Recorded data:
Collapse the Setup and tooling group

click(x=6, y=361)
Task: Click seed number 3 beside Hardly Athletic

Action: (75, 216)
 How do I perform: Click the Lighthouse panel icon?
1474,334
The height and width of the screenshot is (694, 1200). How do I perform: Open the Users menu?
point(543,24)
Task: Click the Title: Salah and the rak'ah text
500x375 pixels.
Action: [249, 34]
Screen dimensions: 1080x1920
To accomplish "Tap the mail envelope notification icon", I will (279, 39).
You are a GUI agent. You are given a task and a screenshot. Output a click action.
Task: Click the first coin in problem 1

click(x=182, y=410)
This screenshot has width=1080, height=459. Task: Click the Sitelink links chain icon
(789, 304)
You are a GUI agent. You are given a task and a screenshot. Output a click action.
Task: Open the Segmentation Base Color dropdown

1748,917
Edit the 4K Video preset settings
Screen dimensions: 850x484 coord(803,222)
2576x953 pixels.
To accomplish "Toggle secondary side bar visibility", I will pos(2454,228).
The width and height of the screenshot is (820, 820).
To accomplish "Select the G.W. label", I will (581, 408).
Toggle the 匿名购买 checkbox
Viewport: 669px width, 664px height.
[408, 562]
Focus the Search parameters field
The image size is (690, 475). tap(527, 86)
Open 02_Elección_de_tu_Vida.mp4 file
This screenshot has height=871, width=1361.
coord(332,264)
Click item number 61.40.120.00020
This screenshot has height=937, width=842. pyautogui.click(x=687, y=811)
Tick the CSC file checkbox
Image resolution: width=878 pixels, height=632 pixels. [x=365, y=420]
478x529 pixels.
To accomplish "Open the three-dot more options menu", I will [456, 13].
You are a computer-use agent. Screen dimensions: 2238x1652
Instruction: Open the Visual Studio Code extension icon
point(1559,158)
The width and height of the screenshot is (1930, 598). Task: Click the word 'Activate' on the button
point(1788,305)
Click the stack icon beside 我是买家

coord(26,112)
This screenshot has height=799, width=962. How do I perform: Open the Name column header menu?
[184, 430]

** Problem **
Recast the entries above as a JSON list of strings, with one string per line. Leave out blank lines.

** Output **
[
  "Collapse the Setup and tooling group",
  "click(x=6, y=361)",
  "Task: Click seed number 3 beside Hardly Athletic",
  "Action: (75, 216)",
  " How do I perform: Click the Lighthouse panel icon?",
  "1474,334",
  "The height and width of the screenshot is (694, 1200). How do I perform: Open the Users menu?",
  "point(543,24)",
  "Task: Click the Title: Salah and the rak'ah text",
  "500x375 pixels.",
  "Action: [249, 34]",
  "Screen dimensions: 1080x1920",
  "To accomplish \"Tap the mail envelope notification icon\", I will (279, 39).",
  "You are a GUI agent. You are given a task and a screenshot. Output a click action.",
  "Task: Click the first coin in problem 1",
  "click(x=182, y=410)",
  "This screenshot has width=1080, height=459. Task: Click the Sitelink links chain icon",
  "(789, 304)",
  "You are a GUI agent. You are given a task and a screenshot. Output a click action.",
  "Task: Open the Segmentation Base Color dropdown",
  "1748,917",
  "Edit the 4K Video preset settings",
  "Screen dimensions: 850x484 coord(803,222)",
  "2576x953 pixels.",
  "To accomplish \"Toggle secondary side bar visibility\", I will pos(2454,228).",
  "The width and height of the screenshot is (820, 820).",
  "To accomplish \"Select the G.W. label\", I will (581, 408).",
  "Toggle the 匿名购买 checkbox",
  "Viewport: 669px width, 664px height.",
  "[408, 562]",
  "Focus the Search parameters field",
  "The image size is (690, 475). tap(527, 86)",
  "Open 02_Elección_de_tu_Vida.mp4 file",
  "This screenshot has height=871, width=1361.",
  "coord(332,264)",
  "Click item number 61.40.120.00020",
  "This screenshot has height=937, width=842. pyautogui.click(x=687, y=811)",
  "Tick the CSC file checkbox",
  "Image resolution: width=878 pixels, height=632 pixels. [x=365, y=420]",
  "478x529 pixels.",
  "To accomplish \"Open the three-dot more options menu\", I will [456, 13].",
  "You are a computer-use agent. Screen dimensions: 2238x1652",
  "Instruction: Open the Visual Studio Code extension icon",
  "point(1559,158)",
  "The width and height of the screenshot is (1930, 598). Task: Click the word 'Activate' on the button",
  "point(1788,305)",
  "Click the stack icon beside 我是买家",
  "coord(26,112)",
  "This screenshot has height=799, width=962. How do I perform: Open the Name column header menu?",
  "[184, 430]"
]